Wednesday, May 23, 2007

Offshore Hypocrisy

Why Is It Always The Dems Who Do This?
Election Year Hypocrisy Hits the Offshore World
History has a way of repeating itself.
Democratic presidential candidate, millionaire John Edwards, is employed as a part-time consultant for a Cayman Islands hedge fund that is paying him US$480,000. Edwards has campaigned, both in 2004 and this year, against the use of offshore tax shelters, and what the Wall Street Journal calls "the supposed rising tide of U.S. inequality and the plight of the American worker."
You might remember that similar hypocrisy was shown in the 2004 presidential campaign. At the time, Democratic candidate John Kerry also denounced American corporations that moved their operations offshore to avoid high corporate taxes in the U.S., which by the way is a completely legal move. One of Kerry's best campaign applause lines is his pledge to end tax breaks for what he calls 'Benedict Arnold' firms that move offshore to places such as Bermuda.
In the Massachusetts senator's case, it turned out that not only did he have a trust fund in the Cayman Islands, his wife, Teresa, invested offshore. She earned a tidy profit by investing in one of the U.S. companies that had moved offshore to cut taxes. She made as much as US$200,000 in 2002 by selling shares in Ingersoll Rand, after it relocated to Bermuda the year before.

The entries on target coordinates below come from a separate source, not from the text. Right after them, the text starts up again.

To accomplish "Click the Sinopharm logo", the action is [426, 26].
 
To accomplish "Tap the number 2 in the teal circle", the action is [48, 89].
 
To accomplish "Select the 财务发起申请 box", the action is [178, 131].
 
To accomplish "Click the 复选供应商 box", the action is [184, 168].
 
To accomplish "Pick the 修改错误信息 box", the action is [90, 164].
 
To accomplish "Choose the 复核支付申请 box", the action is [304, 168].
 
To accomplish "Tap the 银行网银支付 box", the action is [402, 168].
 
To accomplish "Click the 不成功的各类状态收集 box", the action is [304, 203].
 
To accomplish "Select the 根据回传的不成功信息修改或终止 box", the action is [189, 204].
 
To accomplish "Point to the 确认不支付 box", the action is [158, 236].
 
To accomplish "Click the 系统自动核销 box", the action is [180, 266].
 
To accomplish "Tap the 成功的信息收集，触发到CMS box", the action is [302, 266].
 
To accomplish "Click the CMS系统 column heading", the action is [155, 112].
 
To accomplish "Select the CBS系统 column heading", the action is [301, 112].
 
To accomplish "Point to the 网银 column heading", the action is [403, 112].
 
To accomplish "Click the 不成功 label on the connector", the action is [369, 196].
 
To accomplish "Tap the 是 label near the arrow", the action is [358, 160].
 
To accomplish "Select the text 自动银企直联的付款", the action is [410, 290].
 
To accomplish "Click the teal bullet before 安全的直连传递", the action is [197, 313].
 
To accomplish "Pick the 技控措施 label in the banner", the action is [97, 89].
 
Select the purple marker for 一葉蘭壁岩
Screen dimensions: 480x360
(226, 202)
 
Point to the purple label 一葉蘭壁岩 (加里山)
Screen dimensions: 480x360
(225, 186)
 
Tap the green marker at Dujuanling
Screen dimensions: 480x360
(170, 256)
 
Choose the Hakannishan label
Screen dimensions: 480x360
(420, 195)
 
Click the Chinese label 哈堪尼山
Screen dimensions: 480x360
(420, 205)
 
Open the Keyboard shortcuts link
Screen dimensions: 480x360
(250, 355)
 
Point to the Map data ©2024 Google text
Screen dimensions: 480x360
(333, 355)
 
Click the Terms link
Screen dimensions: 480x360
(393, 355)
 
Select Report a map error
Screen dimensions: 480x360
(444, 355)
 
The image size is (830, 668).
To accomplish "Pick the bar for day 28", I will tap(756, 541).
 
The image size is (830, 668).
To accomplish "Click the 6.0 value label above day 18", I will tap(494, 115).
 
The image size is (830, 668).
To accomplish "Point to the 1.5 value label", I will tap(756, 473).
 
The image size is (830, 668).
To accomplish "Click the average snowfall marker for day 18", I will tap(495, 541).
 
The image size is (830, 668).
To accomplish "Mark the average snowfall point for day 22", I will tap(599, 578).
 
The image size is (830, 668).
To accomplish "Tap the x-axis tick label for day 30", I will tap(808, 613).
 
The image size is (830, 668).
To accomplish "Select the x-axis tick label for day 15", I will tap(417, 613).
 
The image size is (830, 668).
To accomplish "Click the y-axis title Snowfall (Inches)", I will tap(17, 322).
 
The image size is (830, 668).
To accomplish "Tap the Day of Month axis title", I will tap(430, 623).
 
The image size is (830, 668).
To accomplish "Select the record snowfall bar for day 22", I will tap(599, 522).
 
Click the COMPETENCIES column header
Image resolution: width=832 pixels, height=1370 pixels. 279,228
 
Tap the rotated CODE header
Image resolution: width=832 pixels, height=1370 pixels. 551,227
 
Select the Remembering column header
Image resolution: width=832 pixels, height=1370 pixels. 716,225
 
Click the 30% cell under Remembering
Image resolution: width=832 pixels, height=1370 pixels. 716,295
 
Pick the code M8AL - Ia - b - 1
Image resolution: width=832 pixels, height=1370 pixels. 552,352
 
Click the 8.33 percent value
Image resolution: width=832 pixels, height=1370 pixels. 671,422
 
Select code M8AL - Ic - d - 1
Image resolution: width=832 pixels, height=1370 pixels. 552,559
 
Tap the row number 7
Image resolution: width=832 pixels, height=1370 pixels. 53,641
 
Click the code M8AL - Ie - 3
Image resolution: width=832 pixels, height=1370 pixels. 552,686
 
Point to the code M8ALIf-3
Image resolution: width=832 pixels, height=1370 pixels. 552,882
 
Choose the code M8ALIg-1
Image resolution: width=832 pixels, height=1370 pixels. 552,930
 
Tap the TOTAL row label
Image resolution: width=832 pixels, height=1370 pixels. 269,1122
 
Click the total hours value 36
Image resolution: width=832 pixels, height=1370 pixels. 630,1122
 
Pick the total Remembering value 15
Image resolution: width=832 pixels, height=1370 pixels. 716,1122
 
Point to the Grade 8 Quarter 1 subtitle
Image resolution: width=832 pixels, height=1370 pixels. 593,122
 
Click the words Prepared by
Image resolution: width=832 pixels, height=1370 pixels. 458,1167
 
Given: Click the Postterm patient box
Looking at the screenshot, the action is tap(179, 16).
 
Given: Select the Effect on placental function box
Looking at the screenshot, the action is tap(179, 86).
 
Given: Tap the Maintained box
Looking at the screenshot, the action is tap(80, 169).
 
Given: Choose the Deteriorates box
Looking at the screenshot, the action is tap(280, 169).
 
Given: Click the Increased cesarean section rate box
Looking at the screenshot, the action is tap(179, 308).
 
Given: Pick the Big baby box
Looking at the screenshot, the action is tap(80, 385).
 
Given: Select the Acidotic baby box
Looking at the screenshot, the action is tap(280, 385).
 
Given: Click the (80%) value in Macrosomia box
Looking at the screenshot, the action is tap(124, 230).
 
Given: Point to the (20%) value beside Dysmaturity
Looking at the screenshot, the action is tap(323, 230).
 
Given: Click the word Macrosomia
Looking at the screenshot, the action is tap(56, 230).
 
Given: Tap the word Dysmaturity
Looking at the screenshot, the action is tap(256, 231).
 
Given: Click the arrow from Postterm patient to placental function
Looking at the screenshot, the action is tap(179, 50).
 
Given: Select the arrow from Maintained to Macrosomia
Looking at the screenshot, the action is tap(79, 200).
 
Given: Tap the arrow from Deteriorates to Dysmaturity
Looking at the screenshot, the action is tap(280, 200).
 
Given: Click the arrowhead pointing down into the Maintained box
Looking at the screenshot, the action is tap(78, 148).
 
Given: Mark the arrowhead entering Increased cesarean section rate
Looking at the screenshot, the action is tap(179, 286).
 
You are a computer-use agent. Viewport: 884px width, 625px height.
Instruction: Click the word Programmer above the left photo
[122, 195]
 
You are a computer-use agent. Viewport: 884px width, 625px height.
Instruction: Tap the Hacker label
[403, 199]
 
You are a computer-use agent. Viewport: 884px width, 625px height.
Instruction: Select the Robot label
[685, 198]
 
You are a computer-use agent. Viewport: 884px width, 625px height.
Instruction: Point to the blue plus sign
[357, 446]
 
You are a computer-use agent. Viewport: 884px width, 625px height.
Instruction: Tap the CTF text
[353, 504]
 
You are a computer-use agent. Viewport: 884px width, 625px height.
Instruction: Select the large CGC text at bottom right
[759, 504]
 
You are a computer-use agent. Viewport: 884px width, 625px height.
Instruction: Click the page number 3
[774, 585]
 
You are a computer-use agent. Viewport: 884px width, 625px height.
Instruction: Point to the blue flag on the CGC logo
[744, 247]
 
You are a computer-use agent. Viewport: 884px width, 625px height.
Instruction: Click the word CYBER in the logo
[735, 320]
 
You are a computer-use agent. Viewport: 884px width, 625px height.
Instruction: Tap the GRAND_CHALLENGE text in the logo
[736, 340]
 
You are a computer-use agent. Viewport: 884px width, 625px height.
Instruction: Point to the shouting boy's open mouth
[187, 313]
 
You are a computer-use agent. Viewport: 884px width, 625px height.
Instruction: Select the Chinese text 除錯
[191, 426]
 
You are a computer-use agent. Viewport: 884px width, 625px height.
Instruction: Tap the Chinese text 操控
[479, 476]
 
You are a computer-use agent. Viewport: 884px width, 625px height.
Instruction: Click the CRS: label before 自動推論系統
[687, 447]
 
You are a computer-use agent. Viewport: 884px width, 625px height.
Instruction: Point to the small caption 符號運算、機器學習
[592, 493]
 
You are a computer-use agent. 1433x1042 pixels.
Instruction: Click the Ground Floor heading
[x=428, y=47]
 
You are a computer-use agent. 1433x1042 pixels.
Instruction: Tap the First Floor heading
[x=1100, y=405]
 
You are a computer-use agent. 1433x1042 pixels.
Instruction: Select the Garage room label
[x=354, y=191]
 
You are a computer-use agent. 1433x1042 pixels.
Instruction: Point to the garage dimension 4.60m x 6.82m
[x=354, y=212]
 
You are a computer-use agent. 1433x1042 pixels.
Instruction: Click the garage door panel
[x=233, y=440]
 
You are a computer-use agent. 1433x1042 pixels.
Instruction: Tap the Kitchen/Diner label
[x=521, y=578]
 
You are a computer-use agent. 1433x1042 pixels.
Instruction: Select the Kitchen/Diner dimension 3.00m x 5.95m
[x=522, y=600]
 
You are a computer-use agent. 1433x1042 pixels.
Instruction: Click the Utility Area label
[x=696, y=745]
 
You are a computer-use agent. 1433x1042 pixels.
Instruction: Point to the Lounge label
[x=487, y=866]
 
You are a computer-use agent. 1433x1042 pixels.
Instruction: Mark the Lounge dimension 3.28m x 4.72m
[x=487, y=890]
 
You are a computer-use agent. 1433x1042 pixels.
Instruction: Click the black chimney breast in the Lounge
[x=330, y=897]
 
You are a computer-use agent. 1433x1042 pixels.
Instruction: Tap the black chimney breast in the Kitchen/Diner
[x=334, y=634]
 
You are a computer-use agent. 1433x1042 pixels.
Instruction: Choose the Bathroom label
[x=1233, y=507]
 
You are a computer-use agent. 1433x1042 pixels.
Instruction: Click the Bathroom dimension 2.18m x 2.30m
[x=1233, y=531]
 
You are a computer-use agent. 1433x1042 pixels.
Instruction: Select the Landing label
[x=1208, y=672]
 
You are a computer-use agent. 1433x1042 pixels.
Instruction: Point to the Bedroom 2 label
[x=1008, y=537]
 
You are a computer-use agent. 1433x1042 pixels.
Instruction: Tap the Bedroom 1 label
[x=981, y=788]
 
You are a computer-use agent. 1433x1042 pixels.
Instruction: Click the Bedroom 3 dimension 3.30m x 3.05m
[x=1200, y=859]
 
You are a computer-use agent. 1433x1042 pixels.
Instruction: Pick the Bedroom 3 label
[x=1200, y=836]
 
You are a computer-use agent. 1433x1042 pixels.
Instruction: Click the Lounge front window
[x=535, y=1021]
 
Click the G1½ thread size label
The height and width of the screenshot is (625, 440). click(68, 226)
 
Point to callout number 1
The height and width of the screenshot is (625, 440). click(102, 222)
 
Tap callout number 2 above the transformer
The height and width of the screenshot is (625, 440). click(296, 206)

I have commented several times recently about offshore tax havens having been made a whipping boy for liberal senators such as Levin and Dorgan. Both of these senators have introduced blacklist legislation that paints tax havens as places where Americans evade taxes. It looks as if this attack will be a staple of presidential politics as well.
Forewarned is forearmed...now might be the time to take advantage of opportunities offshore, while you still can.